- Assignment: All the entries need to be duplicated exactly, with the pictures omitted.

- Exercise data:
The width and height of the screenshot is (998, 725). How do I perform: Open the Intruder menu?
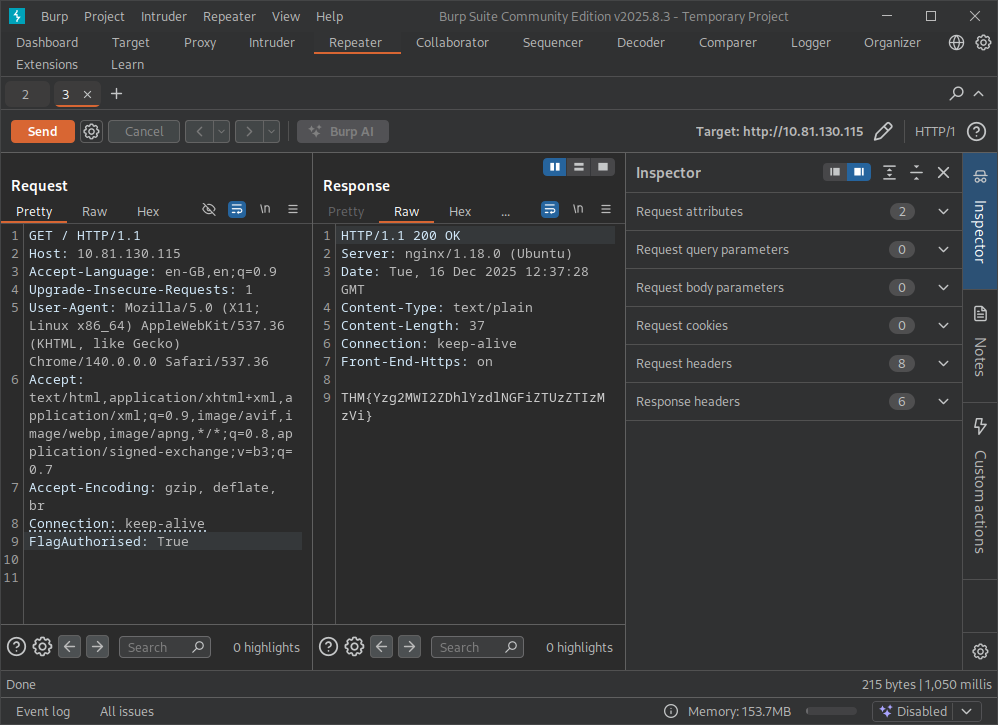tap(163, 16)
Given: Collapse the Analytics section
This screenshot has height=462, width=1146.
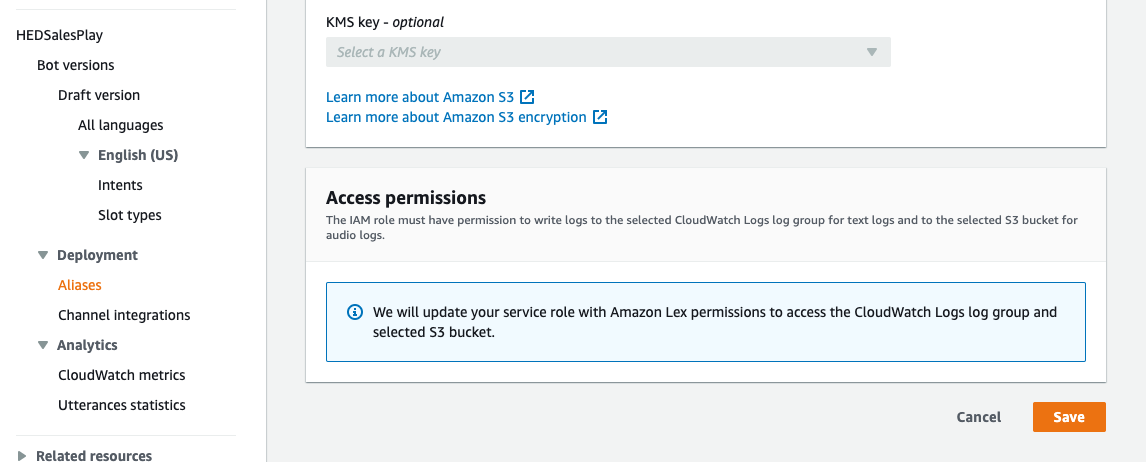Looking at the screenshot, I should tap(43, 345).
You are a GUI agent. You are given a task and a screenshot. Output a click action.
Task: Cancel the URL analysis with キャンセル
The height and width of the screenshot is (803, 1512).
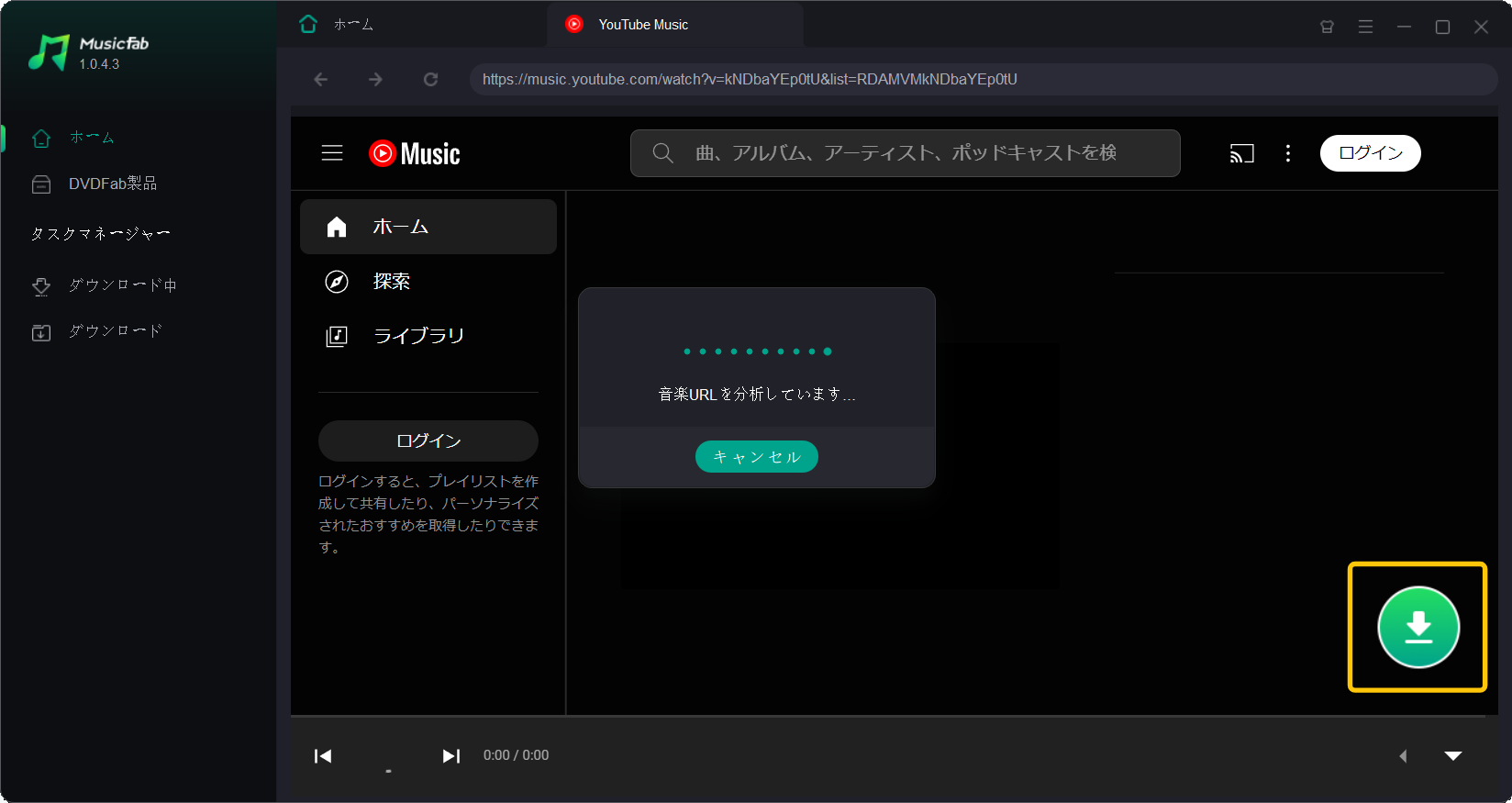(x=756, y=457)
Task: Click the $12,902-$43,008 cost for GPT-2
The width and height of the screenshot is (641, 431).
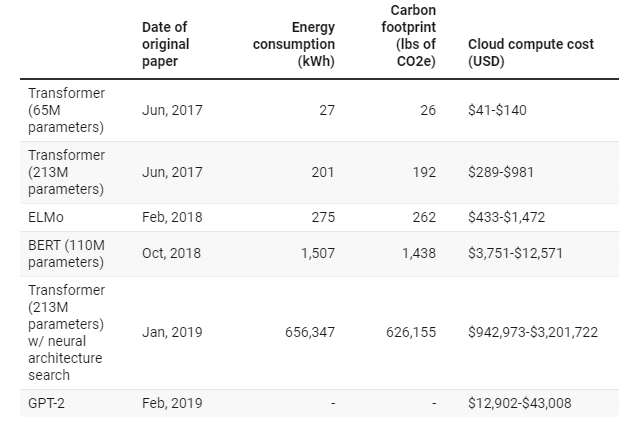Action: tap(520, 403)
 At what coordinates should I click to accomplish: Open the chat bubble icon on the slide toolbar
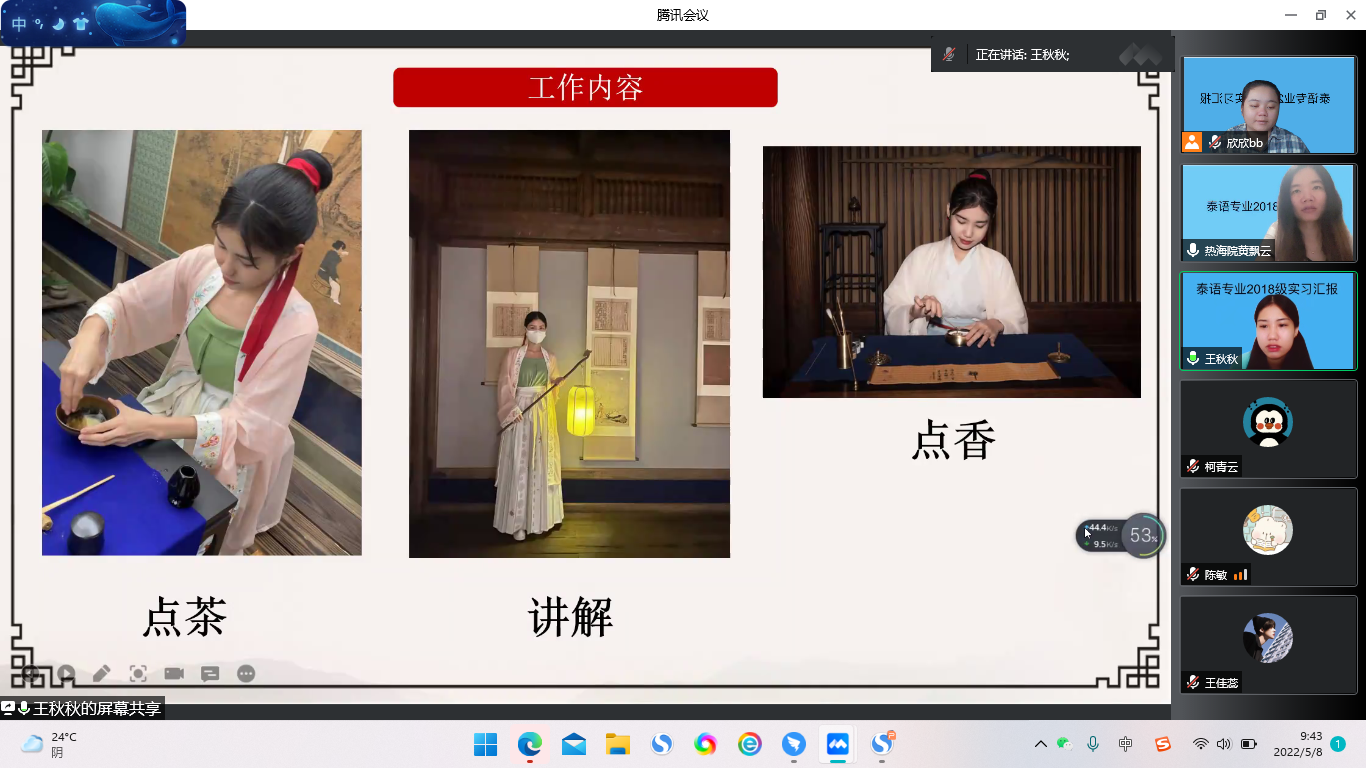click(210, 674)
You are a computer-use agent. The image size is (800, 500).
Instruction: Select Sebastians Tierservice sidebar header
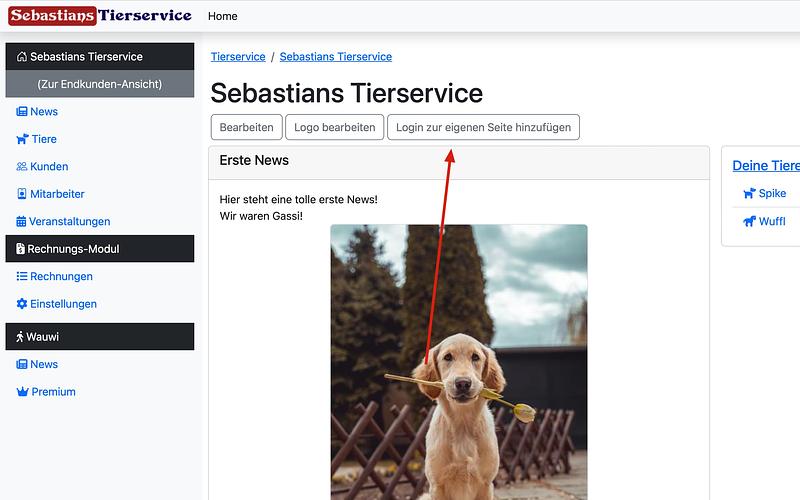[x=99, y=57]
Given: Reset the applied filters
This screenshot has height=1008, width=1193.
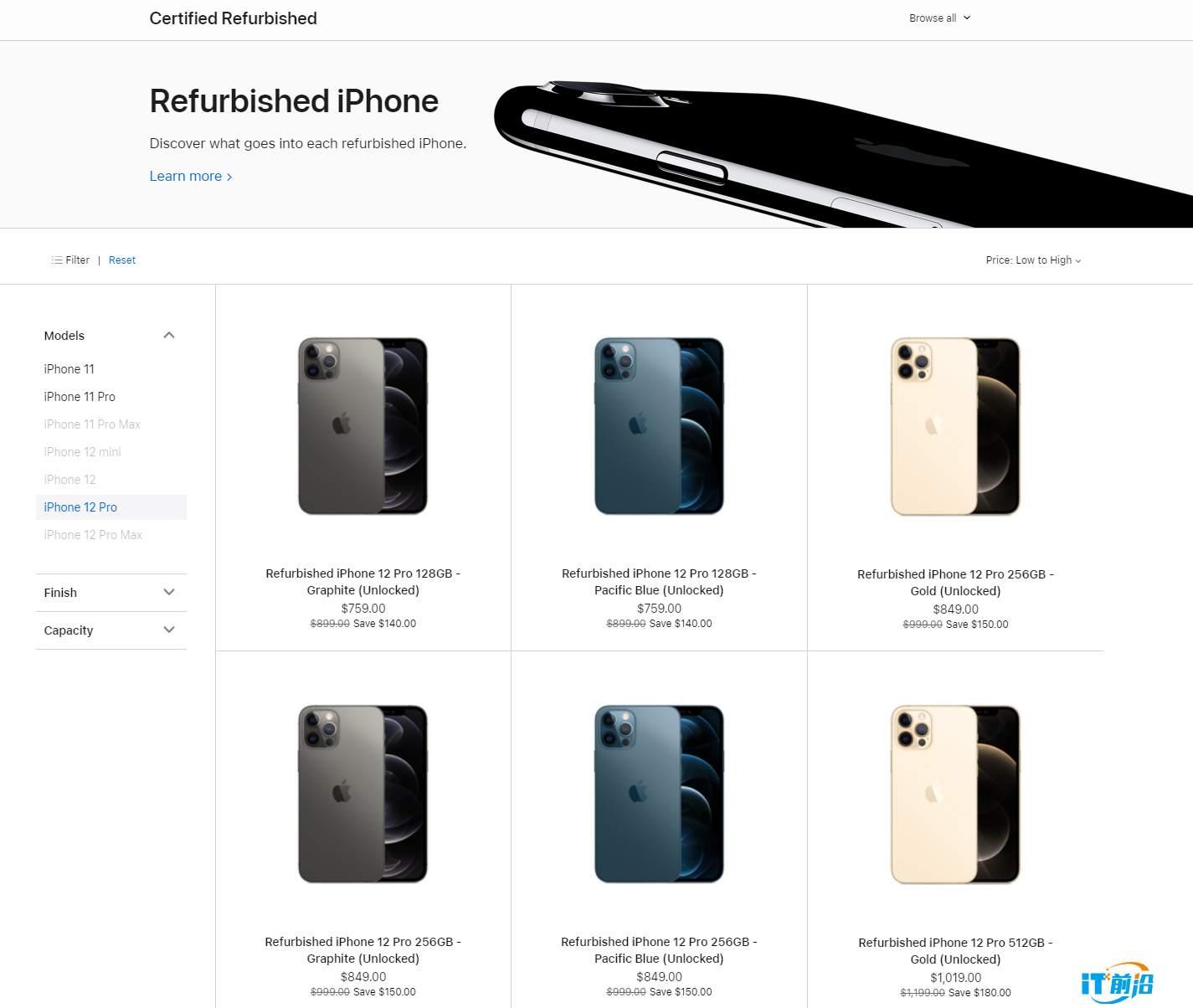Looking at the screenshot, I should [122, 260].
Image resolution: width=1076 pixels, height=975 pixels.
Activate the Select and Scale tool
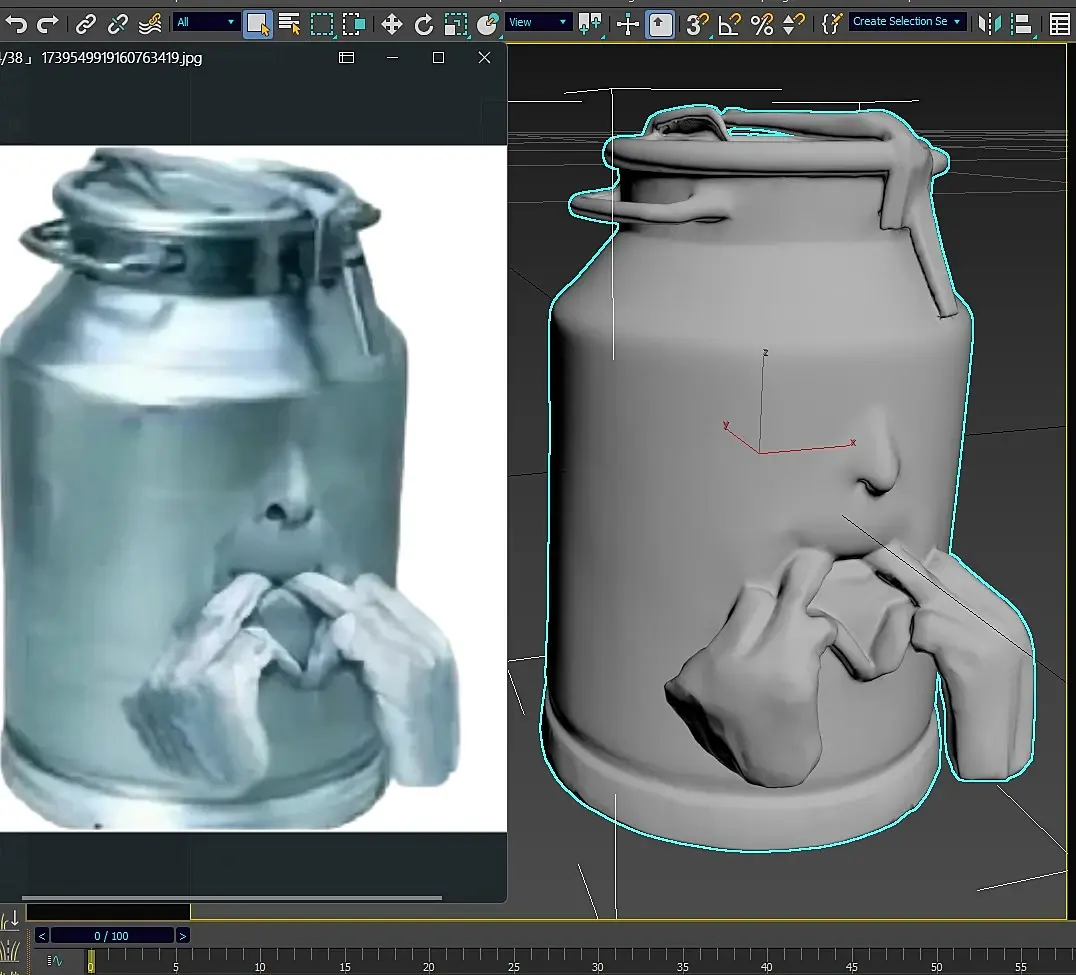coord(455,24)
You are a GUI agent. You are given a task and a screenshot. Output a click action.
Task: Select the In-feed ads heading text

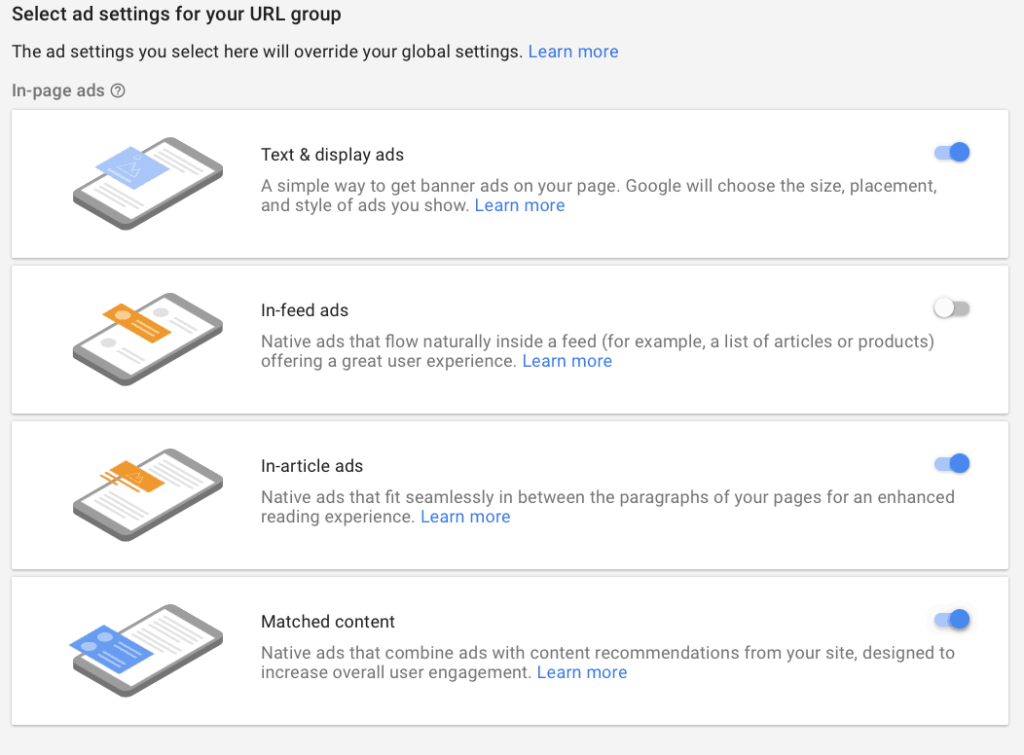click(x=304, y=310)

- Result for this task:
The width and height of the screenshot is (998, 725). How do I perform: Open the Intruder menu?
tap(163, 16)
Given: Collapse the Analytics section
This screenshot has height=462, width=1146.
Looking at the screenshot, I should tap(43, 345).
You are a GUI agent. You are given a task and a screenshot. Output a click action.
Task: Cancel the URL analysis with キャンセル
The height and width of the screenshot is (803, 1512).
(x=756, y=457)
Task: Click the $12,902-$43,008 cost for GPT-2
The width and height of the screenshot is (641, 431).
Action: tap(520, 403)
 At what coordinates should I click to accomplish: Open the chat bubble icon on the slide toolbar
click(210, 674)
You are a computer-use agent. The image size is (800, 500).
Instruction: Select Sebastians Tierservice sidebar header
[x=99, y=57]
Given: Reset the applied filters
This screenshot has height=1008, width=1193.
Looking at the screenshot, I should [122, 260].
Image resolution: width=1076 pixels, height=975 pixels.
Activate the Select and Scale tool
coord(455,24)
You are a GUI agent. You are given a task and a screenshot. Output a click action.
Task: Select the In-feed ads heading text

click(x=304, y=310)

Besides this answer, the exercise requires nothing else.